Hyponatremia is also a frequently encountered complication after transsphenoidal pituitary surgery, commonly with a delayed fall of serum [Na + ] toward the end of postoperative week 1. Given the potential delay in presentation of hyponatremia after surgery, this can present increased risk and complications for patients who are discharged early following surgery. Hyponatremia following transsphenoidal pituitary surgery has an incidence varying from 3% to 25%, depending on the study. , This hyponatremia is primarily due to SIADH; however, the presence of preoperative hypopituitarism makes postoperative hyponatremia more likely. The pathophysiology of SIADH in transsphenoidal pituitary surgery patients is due to the mechanical manipulation or irritation of the posterior pituitary or pituitary stalk. This pathology, responsible for fluctuating salt and water balance from the pituitary stalk injury, can be transient, triphasic, or permanent.

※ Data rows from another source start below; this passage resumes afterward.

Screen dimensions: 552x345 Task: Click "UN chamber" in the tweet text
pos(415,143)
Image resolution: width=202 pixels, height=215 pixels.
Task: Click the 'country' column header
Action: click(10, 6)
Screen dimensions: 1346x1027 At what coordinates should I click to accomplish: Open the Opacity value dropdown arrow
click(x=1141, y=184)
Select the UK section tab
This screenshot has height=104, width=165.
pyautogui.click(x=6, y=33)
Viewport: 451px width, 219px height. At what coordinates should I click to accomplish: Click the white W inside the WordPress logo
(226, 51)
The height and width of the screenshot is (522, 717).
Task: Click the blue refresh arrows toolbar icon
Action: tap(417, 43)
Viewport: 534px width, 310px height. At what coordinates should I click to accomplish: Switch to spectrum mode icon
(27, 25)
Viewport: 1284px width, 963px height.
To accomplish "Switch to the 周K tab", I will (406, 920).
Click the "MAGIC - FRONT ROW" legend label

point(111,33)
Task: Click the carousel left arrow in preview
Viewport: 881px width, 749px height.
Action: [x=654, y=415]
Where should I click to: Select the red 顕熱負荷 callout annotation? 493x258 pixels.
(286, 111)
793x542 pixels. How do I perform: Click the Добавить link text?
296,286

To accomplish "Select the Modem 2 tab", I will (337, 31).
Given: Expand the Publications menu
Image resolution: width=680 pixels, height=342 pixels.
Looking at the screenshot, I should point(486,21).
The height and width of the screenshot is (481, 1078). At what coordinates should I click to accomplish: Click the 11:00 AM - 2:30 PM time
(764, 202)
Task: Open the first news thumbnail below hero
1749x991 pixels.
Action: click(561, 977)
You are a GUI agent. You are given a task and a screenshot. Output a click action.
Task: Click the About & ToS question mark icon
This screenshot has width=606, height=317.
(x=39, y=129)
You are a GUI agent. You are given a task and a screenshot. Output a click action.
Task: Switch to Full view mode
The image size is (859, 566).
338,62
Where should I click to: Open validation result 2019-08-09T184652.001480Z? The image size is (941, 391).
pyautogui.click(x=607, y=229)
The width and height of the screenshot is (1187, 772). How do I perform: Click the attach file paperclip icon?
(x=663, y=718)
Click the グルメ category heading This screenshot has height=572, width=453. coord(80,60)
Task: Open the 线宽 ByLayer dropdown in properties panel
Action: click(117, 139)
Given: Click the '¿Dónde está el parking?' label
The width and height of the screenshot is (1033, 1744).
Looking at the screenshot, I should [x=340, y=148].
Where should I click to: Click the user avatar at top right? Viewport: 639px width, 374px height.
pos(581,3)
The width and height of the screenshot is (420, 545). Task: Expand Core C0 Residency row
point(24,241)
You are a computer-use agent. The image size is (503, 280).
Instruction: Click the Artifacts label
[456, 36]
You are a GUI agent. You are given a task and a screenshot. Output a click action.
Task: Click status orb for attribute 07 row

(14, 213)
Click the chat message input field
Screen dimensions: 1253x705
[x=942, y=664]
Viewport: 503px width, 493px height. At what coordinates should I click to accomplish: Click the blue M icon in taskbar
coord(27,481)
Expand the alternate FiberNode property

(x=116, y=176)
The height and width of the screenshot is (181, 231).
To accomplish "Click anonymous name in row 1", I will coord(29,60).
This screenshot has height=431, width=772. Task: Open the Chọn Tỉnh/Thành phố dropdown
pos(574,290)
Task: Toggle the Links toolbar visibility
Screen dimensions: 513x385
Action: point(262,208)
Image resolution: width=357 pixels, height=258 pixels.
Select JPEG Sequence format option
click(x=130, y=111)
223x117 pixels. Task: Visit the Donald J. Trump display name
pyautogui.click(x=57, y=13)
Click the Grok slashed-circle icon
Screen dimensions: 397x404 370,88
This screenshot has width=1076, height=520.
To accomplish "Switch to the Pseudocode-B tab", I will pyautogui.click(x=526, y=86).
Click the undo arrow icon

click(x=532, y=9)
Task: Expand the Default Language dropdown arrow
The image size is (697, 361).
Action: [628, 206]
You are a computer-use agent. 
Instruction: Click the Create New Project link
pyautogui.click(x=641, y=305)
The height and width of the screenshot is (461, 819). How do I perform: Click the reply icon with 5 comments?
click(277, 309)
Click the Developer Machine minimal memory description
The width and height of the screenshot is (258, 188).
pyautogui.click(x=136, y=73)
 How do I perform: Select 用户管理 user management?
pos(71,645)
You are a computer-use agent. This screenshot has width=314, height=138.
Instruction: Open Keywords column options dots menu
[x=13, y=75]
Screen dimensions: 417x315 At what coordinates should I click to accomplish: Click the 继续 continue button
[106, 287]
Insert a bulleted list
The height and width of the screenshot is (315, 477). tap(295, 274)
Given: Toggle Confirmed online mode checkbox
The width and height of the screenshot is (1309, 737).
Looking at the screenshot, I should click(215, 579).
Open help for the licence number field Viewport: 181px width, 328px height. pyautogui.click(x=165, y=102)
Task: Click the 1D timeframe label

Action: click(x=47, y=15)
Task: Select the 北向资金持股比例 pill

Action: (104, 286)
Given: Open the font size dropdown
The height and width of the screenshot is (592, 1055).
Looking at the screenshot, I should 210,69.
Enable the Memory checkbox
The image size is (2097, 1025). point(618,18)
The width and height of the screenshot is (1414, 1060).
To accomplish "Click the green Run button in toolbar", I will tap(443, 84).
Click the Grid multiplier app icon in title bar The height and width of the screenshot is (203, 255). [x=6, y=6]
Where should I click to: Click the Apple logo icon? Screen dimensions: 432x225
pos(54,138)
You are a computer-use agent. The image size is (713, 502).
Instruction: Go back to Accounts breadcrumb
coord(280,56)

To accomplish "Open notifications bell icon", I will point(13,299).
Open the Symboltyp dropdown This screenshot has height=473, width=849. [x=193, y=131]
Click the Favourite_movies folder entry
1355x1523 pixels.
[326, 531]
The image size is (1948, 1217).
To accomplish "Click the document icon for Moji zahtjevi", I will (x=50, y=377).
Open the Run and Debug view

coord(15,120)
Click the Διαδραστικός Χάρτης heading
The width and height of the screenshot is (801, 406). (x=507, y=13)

Hyponatremia following pituitary surgery or TBI occurs as part of the triphasic response, which is characterized by acute DI, followed by SIADH, and then DI again ( Fig. 18.1 A). The initial phase of the triphasic response consists of central DI (which can last 5 to 7 days) due to “stunning” of the AVP neurons and the severing of downstream nerve terminals in the posterior pituitary. Serum [Na + ] concentration increases at this time, and patients experience hypotonic polyuria and polydipsia if their thirst mechanism remains intact. Intravenous fluids are started during this phase in order to keep up with urinary losses and prevent or improve hypernatremia. The second phase (SIADH, which can last 2 to 14 days) results in hyponatremia due to the unregulated release of AVP either from the remaining degenerating neurons in the hypothalamus or from the remaining nerve terminals in the posterior pituitary. This phase of SIADH should be treated by fluid restriction. Given the vastly different management between the first two phases of the triphasic response (intravenous fluid administration versus fluid restriction), judicious monitoring of the patient’s urine output and serum [Na + ] concentration during all stages is pertinent in order to not paradoxically worsen the patients’ hyponatremia. The third and final phase of the triphasic response results again in DI due to the release of the remaining AVP from the posterior pituitary gland and the inability of the hypothalamus to produce more AVP. The major determinant of whether postoperative DI after transection of the pituitary stalk is transient or permanent depends to the level of the lesion: the closer the lesion is to the cell bodies of the AVP neurons in the hypothalamus, the more likely it is that the cell bodies will degenerate and permanent DI will ensue.